**Task:**
Copy the items from the beginning through the line containing "Action: (153, 477)", including that line, with no changes.
◇ ◇ ◇
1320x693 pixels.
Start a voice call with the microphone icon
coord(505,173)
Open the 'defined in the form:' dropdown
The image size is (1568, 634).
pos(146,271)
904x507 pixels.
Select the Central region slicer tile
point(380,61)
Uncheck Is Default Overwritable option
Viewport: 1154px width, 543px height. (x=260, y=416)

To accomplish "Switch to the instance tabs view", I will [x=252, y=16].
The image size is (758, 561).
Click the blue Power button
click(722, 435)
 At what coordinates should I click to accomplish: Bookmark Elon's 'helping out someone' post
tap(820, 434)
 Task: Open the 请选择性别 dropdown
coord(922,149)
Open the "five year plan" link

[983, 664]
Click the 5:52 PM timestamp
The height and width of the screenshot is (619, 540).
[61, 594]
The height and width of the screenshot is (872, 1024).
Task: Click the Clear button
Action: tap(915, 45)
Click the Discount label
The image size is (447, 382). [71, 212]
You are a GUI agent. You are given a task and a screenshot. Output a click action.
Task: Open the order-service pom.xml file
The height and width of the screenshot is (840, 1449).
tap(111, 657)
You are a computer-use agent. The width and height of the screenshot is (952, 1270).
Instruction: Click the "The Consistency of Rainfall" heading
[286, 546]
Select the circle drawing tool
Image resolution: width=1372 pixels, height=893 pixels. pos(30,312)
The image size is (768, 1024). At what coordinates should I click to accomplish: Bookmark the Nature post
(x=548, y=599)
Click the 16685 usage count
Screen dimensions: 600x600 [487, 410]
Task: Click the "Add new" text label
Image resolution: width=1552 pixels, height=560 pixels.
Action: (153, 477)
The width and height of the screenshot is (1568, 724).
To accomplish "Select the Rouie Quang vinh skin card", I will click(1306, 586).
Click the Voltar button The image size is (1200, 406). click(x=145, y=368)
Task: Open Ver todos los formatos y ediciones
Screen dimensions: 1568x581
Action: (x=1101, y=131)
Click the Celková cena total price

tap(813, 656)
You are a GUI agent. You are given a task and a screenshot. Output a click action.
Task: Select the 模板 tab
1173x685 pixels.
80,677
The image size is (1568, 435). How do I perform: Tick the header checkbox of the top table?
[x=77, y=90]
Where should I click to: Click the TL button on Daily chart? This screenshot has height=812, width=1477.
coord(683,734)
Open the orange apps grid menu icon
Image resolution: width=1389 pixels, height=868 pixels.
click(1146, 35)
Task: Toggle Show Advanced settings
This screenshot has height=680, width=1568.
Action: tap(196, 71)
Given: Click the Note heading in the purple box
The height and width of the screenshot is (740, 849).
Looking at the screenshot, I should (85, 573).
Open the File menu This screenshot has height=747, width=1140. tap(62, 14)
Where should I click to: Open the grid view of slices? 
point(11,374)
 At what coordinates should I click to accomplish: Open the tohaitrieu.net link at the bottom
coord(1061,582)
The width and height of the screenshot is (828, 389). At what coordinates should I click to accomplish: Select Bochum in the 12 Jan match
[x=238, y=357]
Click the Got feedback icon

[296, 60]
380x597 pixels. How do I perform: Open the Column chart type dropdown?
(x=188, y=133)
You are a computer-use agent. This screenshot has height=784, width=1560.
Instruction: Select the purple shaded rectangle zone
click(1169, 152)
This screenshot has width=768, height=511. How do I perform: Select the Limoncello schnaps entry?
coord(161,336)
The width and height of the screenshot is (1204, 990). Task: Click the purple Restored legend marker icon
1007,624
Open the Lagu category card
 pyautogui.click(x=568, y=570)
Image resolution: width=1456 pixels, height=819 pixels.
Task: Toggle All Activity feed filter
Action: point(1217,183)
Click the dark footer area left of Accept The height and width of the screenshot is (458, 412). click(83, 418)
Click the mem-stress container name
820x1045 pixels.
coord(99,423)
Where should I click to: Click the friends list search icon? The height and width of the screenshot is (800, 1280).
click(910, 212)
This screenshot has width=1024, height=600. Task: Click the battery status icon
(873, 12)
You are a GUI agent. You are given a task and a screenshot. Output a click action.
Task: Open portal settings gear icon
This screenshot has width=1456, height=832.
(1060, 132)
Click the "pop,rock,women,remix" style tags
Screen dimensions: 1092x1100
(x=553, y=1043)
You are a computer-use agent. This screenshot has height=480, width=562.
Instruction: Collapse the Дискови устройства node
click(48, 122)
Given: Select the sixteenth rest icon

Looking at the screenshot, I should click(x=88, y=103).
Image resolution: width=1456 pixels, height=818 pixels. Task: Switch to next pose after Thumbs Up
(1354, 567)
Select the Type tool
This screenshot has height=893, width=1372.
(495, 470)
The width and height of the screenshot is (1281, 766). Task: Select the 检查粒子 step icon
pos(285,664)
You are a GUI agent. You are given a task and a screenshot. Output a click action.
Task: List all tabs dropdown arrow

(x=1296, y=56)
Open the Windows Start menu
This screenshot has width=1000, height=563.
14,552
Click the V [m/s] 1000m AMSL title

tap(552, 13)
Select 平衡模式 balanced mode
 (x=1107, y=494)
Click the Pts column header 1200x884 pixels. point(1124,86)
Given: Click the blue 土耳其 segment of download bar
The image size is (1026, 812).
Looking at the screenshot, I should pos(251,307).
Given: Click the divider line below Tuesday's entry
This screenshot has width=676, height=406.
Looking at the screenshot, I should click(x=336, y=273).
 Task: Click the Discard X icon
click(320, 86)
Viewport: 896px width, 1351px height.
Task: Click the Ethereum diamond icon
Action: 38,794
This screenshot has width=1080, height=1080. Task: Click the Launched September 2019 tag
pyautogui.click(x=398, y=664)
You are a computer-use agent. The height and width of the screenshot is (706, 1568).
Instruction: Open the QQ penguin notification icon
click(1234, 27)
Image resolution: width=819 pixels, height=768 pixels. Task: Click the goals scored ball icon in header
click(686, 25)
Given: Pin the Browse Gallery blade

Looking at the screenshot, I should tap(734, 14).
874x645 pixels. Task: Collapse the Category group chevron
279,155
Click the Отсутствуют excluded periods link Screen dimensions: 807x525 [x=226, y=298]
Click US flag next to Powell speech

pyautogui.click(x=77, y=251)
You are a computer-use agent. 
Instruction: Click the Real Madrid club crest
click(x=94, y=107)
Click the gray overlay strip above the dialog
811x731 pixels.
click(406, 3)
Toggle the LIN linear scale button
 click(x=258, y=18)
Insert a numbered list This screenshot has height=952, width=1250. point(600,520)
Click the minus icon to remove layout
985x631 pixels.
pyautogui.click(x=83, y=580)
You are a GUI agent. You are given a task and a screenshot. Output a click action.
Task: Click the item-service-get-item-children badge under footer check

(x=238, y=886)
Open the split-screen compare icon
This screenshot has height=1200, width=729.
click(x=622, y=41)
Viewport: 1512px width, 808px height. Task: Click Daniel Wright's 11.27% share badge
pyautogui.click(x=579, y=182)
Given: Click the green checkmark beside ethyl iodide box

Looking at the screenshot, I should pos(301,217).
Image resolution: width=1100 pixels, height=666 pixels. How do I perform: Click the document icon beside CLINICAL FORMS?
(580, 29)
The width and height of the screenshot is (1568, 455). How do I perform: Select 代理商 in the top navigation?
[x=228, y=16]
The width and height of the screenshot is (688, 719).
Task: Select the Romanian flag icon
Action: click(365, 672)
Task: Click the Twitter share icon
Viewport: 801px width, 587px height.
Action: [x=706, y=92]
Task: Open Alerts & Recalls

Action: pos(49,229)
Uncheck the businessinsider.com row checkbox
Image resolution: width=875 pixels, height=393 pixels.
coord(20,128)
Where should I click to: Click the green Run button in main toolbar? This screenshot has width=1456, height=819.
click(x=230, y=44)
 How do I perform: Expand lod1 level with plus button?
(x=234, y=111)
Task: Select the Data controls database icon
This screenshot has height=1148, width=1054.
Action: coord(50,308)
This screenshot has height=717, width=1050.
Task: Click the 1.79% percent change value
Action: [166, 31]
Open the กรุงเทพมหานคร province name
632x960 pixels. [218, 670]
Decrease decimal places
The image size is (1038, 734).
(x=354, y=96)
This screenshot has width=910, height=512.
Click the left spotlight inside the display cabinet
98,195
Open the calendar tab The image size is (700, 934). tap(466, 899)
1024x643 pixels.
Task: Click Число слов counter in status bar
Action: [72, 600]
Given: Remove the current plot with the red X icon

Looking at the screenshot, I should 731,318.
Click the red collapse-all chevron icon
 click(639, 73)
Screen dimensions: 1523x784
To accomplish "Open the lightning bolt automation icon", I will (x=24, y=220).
◇ ◇ ◇
**Solution for this exercise:**
1320x693 pixels.
Start a voice call with the microphone icon
coord(505,173)
Open the 'defined in the form:' dropdown
The image size is (1568, 634).
pos(146,271)
904x507 pixels.
Select the Central region slicer tile
point(380,61)
Uncheck Is Default Overwritable option
Viewport: 1154px width, 543px height. (x=260, y=416)

To accomplish "Switch to the instance tabs view", I will [x=252, y=16].
The image size is (758, 561).
Click the blue Power button
click(722, 435)
 At what coordinates should I click to accomplish: Bookmark Elon's 'helping out someone' post
tap(820, 434)
 Task: Open the 请选择性别 dropdown
coord(922,149)
Open the "five year plan" link

[983, 664]
Click the 5:52 PM timestamp
The height and width of the screenshot is (619, 540).
[61, 594]
The height and width of the screenshot is (872, 1024).
Task: Click the Clear button
Action: tap(915, 45)
Click the Discount label
The image size is (447, 382). [71, 212]
You are a GUI agent. You are given a task and a screenshot. Output a click action.
Task: Open the order-service pom.xml file
The height and width of the screenshot is (840, 1449).
tap(111, 657)
You are a computer-use agent. The width and height of the screenshot is (952, 1270).
Instruction: Click the "The Consistency of Rainfall" heading
[286, 546]
Select the circle drawing tool
Image resolution: width=1372 pixels, height=893 pixels. pos(30,312)
The image size is (768, 1024). At what coordinates should I click to accomplish: Bookmark the Nature post
(x=548, y=599)
Click the 16685 usage count
Screen dimensions: 600x600 [487, 410]
Task: Click the "Add new" text label
Image resolution: width=1552 pixels, height=560 pixels.
Action: (153, 477)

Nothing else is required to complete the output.